## START PROVIDED INFORMATION
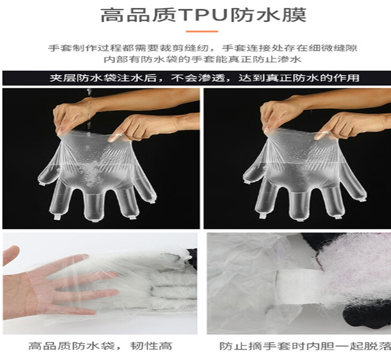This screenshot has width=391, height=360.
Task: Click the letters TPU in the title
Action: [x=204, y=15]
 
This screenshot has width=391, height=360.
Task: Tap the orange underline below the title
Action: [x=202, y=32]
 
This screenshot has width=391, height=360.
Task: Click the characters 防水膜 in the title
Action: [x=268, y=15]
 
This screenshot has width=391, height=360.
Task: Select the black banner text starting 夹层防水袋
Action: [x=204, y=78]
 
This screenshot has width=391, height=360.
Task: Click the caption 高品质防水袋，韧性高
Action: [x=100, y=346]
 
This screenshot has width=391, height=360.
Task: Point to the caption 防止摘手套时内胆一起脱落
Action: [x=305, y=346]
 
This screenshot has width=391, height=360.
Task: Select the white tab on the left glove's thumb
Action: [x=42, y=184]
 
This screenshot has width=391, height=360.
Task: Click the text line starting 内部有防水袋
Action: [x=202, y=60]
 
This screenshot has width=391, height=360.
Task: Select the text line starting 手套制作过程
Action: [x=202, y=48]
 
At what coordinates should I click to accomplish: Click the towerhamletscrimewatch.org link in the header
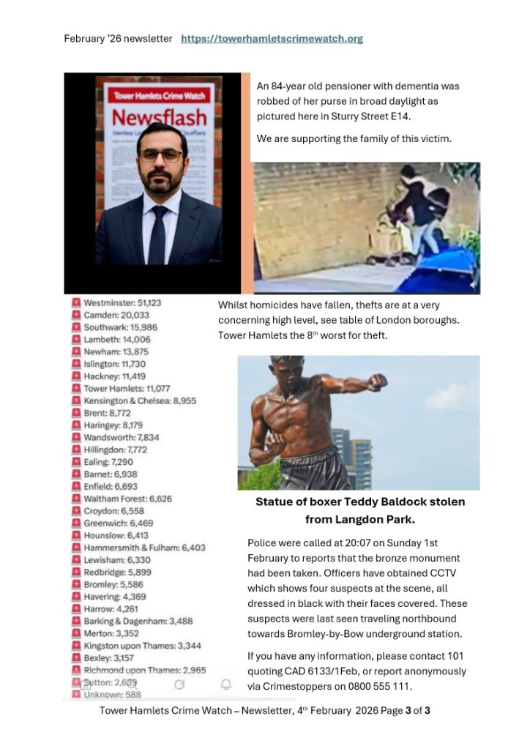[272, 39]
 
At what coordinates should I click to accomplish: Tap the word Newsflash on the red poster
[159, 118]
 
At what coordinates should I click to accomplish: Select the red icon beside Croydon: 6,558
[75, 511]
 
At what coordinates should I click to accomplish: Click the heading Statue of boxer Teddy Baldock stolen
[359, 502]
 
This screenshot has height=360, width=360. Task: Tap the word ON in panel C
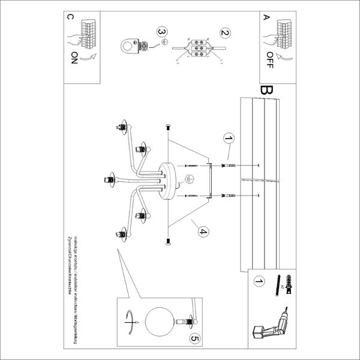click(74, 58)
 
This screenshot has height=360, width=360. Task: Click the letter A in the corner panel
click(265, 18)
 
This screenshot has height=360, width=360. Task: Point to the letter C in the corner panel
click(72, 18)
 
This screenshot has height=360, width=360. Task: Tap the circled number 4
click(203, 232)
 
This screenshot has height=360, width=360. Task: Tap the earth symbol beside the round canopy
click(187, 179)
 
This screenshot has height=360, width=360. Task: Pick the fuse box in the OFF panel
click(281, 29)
## END PROVIDED INFORMATION
### THE PROBLEM
Rewrite all of the records above with each "screenshot" swapped for "image" and everything else left as it is. Leave the pictures out.

### TASK RESPONSE
This image has width=391, height=360.
Task: Click the letters TPU in the title
Action: [x=204, y=15]
 
This image has width=391, height=360.
Task: Tap the orange underline below the title
Action: [x=202, y=32]
 
This image has width=391, height=360.
Task: Click the characters 防水膜 in the title
Action: [x=268, y=15]
 
This image has width=391, height=360.
Task: Select the black banner text starting 夹层防水袋
Action: [x=204, y=78]
 
This image has width=391, height=360.
Task: Click the caption 高品质防水袋，韧性高
Action: [x=100, y=346]
 
This image has width=391, height=360.
Task: Point to the caption 防止摘手套时内胆一起脱落
Action: [x=305, y=346]
 
This image has width=391, height=360.
Task: Select the white tab on the left glove's thumb
Action: [x=42, y=184]
 
This image has width=391, height=360.
Task: Click the text line starting 内部有防水袋
Action: [x=202, y=60]
 
This image has width=391, height=360.
Task: Select the text line starting 手套制作过程
Action: [x=202, y=48]
 
At what coordinates should I click to accomplish: Click the towerhamletscrimewatch.org link in the header
[272, 39]
 
At what coordinates should I click to accomplish: Tap the word Newsflash on the red poster
[159, 118]
 
At what coordinates should I click to accomplish: Select the red icon beside Croydon: 6,558
[75, 511]
 
At what coordinates should I click to accomplish: Click the heading Statue of boxer Teddy Baldock stolen
[359, 502]
 
This image has height=360, width=360. Task: Tap the word ON in panel C
click(74, 58)
 
This image has height=360, width=360. Task: Click the letter A in the corner panel
click(265, 18)
 
This image has height=360, width=360. Task: Point to the letter C in the corner panel
click(72, 18)
 
This image has height=360, width=360. Task: Tap the circled number 4
click(203, 232)
 
This image has height=360, width=360. Task: Tap the earth symbol beside the round canopy
click(187, 179)
 
This image has height=360, width=360. Task: Pick the fuse box in the OFF panel
click(281, 29)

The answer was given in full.